Newsletter – February 2017

Dear Friends

Through identifying and connecting with our truth, we return to our Spiritual Home.

Much of our struggle in life stems from an inner desire to know God, and the question often posed, is: “how do we come to know God? Really know God?” Well when we study the Bible seeking the deeper, mystical interpretation, then we notice that the stories, the characters, relate to each one of us.

In the story of the Prodigal Son for example, found in Luke 15:11-32, we are the son who left home, as well as the son who stayed. In brief… we have the younger son, persuading his father to advance him a part of his inheritance in order that he may go out and seek a life of adventure. Well after squandering it all, he found himself in a ‘far country’ degenerate and looking after pigs. Finally, he ‘came to him-self’ and decided to return to his Father’s house.
His Father was overjoyed at his return and there was much celebrating.

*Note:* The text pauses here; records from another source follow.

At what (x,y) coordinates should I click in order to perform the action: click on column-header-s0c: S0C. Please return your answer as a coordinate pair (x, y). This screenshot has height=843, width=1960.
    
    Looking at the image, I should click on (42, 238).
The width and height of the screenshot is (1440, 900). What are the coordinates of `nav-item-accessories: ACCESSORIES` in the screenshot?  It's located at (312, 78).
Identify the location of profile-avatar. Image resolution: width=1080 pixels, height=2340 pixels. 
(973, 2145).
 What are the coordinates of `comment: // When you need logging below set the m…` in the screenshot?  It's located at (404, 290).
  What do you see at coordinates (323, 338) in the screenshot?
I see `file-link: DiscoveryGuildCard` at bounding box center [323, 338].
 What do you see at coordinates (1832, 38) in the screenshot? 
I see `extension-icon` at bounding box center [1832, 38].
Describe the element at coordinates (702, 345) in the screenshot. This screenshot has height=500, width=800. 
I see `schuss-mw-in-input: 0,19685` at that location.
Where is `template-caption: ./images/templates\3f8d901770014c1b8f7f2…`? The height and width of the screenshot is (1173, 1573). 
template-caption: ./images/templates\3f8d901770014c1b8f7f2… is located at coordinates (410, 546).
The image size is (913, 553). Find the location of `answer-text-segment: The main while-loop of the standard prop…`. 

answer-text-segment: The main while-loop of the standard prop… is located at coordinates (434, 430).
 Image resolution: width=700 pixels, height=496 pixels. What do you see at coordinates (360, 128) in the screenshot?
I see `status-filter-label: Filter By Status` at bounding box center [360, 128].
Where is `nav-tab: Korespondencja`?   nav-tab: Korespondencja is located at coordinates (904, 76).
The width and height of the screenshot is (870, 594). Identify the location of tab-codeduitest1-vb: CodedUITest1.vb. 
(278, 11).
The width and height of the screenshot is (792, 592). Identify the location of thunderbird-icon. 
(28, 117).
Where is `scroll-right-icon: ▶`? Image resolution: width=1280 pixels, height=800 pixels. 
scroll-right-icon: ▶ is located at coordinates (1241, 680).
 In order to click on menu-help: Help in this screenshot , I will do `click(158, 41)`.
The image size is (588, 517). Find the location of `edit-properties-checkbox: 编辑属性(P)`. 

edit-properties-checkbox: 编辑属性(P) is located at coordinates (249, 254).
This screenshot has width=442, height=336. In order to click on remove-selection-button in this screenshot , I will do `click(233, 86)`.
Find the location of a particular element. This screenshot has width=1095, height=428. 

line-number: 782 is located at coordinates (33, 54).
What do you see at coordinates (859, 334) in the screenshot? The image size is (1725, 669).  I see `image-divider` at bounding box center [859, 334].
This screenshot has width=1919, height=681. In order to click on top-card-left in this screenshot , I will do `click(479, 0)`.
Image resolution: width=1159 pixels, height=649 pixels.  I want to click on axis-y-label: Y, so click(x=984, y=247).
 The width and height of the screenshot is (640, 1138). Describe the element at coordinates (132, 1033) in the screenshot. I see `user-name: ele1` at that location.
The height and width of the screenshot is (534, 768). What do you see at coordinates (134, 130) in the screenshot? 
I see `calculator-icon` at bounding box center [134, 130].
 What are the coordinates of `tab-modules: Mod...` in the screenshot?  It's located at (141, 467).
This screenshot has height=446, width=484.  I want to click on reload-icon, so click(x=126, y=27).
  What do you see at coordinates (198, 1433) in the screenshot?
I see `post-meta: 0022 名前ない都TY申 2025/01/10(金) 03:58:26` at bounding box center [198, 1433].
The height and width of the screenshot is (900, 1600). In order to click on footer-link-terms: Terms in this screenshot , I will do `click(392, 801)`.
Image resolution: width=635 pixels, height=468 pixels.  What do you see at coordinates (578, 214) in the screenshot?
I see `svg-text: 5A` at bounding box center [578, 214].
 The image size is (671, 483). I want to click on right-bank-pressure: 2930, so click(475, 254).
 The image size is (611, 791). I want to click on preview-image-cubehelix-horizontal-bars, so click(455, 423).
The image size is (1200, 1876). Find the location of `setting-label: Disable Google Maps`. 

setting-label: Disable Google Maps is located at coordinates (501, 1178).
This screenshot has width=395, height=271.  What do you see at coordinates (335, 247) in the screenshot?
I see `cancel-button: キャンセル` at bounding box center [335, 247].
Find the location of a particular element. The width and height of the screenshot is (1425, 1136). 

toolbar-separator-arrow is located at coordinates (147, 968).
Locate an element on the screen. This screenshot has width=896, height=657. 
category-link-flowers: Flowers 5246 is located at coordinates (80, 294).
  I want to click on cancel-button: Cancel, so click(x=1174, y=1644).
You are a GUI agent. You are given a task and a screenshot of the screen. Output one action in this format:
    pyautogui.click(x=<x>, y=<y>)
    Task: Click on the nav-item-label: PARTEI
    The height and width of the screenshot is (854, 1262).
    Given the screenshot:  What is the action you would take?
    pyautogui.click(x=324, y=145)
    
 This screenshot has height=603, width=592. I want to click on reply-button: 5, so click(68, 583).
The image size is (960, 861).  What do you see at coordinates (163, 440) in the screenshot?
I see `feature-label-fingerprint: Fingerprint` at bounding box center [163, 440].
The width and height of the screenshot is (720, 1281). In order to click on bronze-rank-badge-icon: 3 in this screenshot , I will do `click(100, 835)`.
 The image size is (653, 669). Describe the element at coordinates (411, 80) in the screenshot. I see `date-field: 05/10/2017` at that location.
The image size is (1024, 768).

Of course, we then come across the resentment from the elder son who had remained loyally working at his Father’s side. According to Henri Nouwen, a spiritual writer of the last part of the twentieth century: “I am the prodigal son every time I search for unconditional love where it cannot be found.” He then elaborates: “Many of my daily preoccupations suggest that I belong more to the world than to God. A little criticism makes me angry, and a little rejection makes me depressed. A little praise raises my spirits, and a little success excites me. It takes very little to raise me up or thrust me down. Often, I am like a small boat on the ocean, completely at the mercy of its waves. All the time and energy I spend in keeping some kind of balance and preventing myself from being tipped over and drowning shows that my life is mostly a struggle for survival; not a holy struggle, but an anxious struggle resulting from the mistaken idea that it is the world that defines me.”

Many people wonder at the role the elder son plays in the story, and it is interesting to note that in a way he is a prodigal son also. His brother was lost in a ‘far country’, but he was lost at home. His Father told him: “Son thou art ever with me, and all that I have is thine.”
As with all the stories in the Bible, the central character is God/Father: the divinity residing within every individual. And Meister Eckhart stated that the prodigal is in the far country but the Father is at home.

The elder son was at home but did not realize he was always in the Presence –as we all are– and that the gifts (“son all that I have is thine”) can only be claimed in consciousness. It is when we remember, (he came to him-self) and awaken to that which is constant spiritually, that we can make a difference and by truly returning home in consciousness, together, we purposefully recognize the universal truth of all, for all. We come back from the ‘far country’ to the central point, or origin of Life—God/Home.
Both sons had to return “home.”

In closing….

Spiritual understanding comes to all who seek it with earnestness—with all their soul, with all their mind, with all their heart and with all their strength. Spiritual understanding comes to those who give themselves entirely to Spirit, to the inflow of the activity of Di-vine Wisdom and Divine Love. We attain it by turning our thoughts away from the ex-ternal to the truth within us, where the living reality abides. We must know that we are never separated from the Source of our being, and that Spirit within is ever desiring to manifest through us as the fullness of all good.